Je peux aussi, de la où je suis, contempler mes proches qui viennent me visiter, même s'ils sont de moins en moins nombreux, et qu'ils viennent de moins en moins souvent... D'autres aussi font semblant d'être tristes mais je leur pardonne, car c'est comme si, de là où je suis, plus rien n'a d'importance, pas même les émotions lourdes comme la rancoeur ou la jalousie. Sans parler du temps, qui lui n'existe plus du tout ! Je suis détachée, mais ça n'est pas comme si je m'en fichais, non... Je suis détachée, dans le sens où je suis sereine. C'est pour cela que je peux transmettre à ceux qui sont tristes pour moi ou tristes de m'avoir perdue, un peu de cette sérénité que j'ai ici, en quantité illimitée. Je ne suis pas obligée d'aller la chercher par des pratiques à la mode comme la méditation. Non, de là où je suis, je l'ai naturellement. 

I can also, from where I am, contemplate my relatives who come to visit me, even if they are less and less numerous, and come less and less often... Others also pretend to be sad but I forgive them, because it's as if, from where I am, nothing matters anymore, not even heavy emotions like resentment or jealousy. Not to mention time, which no longer exists at all ! I'm detached, but it's not like I don't care, no... I'm detached, in the sense that I am mellow. That's why I can transmit to those who are sad for me or sad to have lost me, a little of this serenity that I have here, in unlimited quantity. I don't have to seek it out through fashionable practices like meditation. No, from where I am, I have it naturally.

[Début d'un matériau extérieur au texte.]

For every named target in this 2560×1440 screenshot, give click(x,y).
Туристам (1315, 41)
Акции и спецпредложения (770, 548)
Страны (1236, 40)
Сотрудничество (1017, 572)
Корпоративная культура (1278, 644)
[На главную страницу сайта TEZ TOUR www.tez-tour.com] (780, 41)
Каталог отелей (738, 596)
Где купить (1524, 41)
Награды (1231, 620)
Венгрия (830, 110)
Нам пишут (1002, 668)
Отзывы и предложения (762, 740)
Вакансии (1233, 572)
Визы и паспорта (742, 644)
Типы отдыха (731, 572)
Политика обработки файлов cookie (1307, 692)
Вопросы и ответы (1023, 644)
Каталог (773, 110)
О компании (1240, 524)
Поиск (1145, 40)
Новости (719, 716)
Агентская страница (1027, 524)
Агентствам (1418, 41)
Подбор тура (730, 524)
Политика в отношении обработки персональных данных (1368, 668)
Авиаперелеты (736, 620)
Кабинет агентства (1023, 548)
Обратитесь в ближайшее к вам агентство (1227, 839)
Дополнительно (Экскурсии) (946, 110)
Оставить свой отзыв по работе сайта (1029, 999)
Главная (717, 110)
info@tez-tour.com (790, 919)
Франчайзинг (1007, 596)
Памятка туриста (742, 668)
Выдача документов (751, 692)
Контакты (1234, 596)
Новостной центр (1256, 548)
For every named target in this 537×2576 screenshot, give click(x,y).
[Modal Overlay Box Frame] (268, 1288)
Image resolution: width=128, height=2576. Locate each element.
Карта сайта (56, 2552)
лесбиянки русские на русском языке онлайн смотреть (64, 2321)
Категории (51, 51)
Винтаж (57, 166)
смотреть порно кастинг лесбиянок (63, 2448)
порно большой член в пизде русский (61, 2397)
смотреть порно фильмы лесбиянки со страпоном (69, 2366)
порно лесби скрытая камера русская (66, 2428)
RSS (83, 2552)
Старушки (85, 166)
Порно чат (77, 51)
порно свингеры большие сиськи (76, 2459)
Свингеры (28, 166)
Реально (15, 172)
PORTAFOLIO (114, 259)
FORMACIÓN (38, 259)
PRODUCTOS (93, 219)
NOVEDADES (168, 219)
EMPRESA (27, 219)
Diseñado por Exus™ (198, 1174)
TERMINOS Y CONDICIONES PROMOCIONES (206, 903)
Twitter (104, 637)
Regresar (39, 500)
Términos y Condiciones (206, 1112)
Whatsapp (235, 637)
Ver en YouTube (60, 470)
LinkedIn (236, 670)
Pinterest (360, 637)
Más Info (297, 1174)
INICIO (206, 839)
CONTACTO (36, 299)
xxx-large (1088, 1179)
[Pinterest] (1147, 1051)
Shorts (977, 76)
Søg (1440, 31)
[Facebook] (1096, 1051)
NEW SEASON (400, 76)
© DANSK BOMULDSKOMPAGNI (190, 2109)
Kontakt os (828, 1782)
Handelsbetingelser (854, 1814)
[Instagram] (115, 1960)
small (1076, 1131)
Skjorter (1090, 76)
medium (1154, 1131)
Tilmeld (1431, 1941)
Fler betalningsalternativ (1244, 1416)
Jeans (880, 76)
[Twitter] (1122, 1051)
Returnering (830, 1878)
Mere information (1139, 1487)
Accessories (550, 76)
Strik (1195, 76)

Et je pense qu'ils ressentent cette sérénité, car même si je lis toujours l'inquiétude sur leur visage, c'est comme si une espèce d'espoir lointain venait éclairer leur regard d'une joie un peu folle. Celle de se retrouver un jour sur Terre ou ailleurs. 

And I think they feel this serenity, because even if I always see the worry on their faces, it's as if a kind of distant hope came to light up their eyes with a slightly crazy joy. The one of refinding each other one day on Earth or elsewhere.